Fonel's Renaissance preamp with dedicated headphone socket runs four 6N23P (6922/E88CC family) in a dual-differential pure tube configuration. This made for an interesting juxtaposition with Apex's 6SN7 + Mosfet. For an album full of riches I reached for 30 Years' Fidelity. That's one terrific compilation from Kirkelig Kulturverksted, the label which has published much of Kari Bremnes. As the title promises, mastering quality is uniformly high. More importantly so is the purely musical level. "Månen" is a gorgeous track by Lill Lindfors and Ketil Bjørnstadt. There's also some superb Norwegian tango—yes the norse men have a real flair for this Argentine dance music—the obligatory Kari Bremnes cuts and perennial flame Lynni Treekrem is represented with "Fet Syng" from her Haugtussa album.

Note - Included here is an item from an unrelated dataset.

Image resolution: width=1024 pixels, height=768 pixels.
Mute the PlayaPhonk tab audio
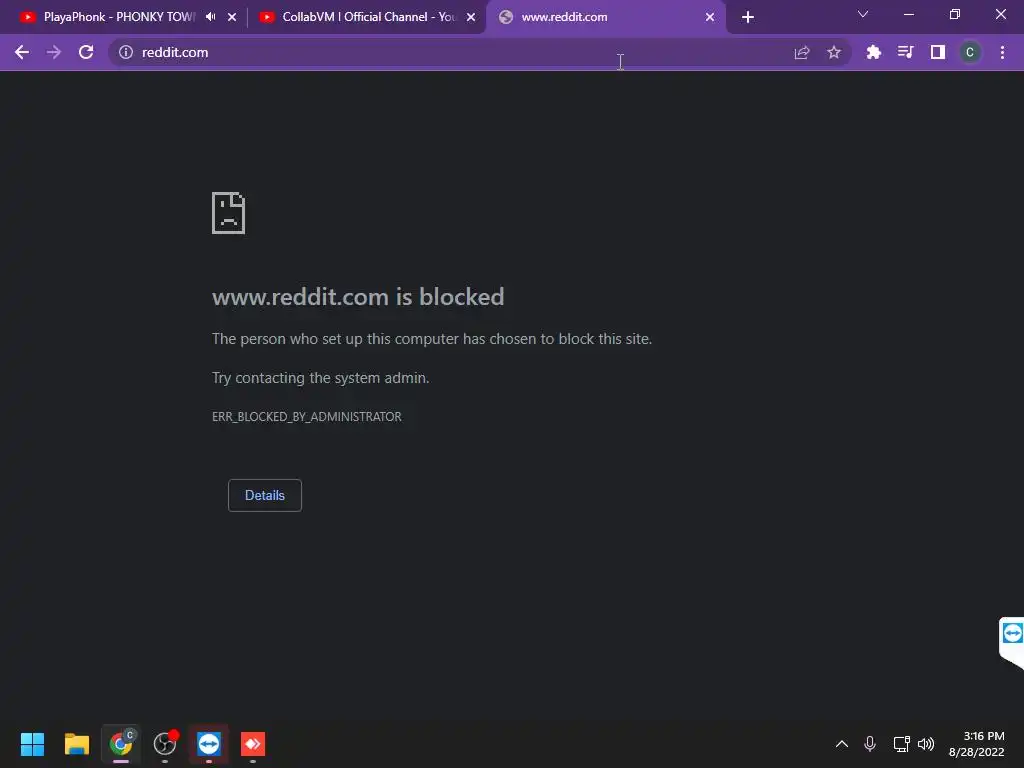tap(210, 17)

The core differentiator here was the 6SN7's way with tone textures. The Russian 6N23P were drier, more matter of fact and in terms of inner glow somewhat damped. Where the Fonel was highly articulate, separated and resolute, the Peak amp was more enveloping and generous to particularly benefit vocal intimacy and splendor. An image that reoccurs whenever I need to describe this particular quality is the tactile sensation of smooth versus suede leather. If you can translate the latter's very fine short hairs into a sonic texture—admittedly somewhat of a stretch but indeed relevant as these things go—you've got the essence. There's an intermingling slightly voluptuous aspect to how simultaneously arising tones interact. It's somewhat like mild water color rather than acrylic transitions. Though of different origins, the 6SN7s in the ModWright and Peak both exhibited this. The 6N23P did not. If your notions on tube virtues center on this easily recognizable textural action, I think you'd prefer the Peak over the Renaissance. Between ModWright and Apex the choice essentially comes down to 300B vs. 45 traits of density vs. speed while the textural qualities are shared.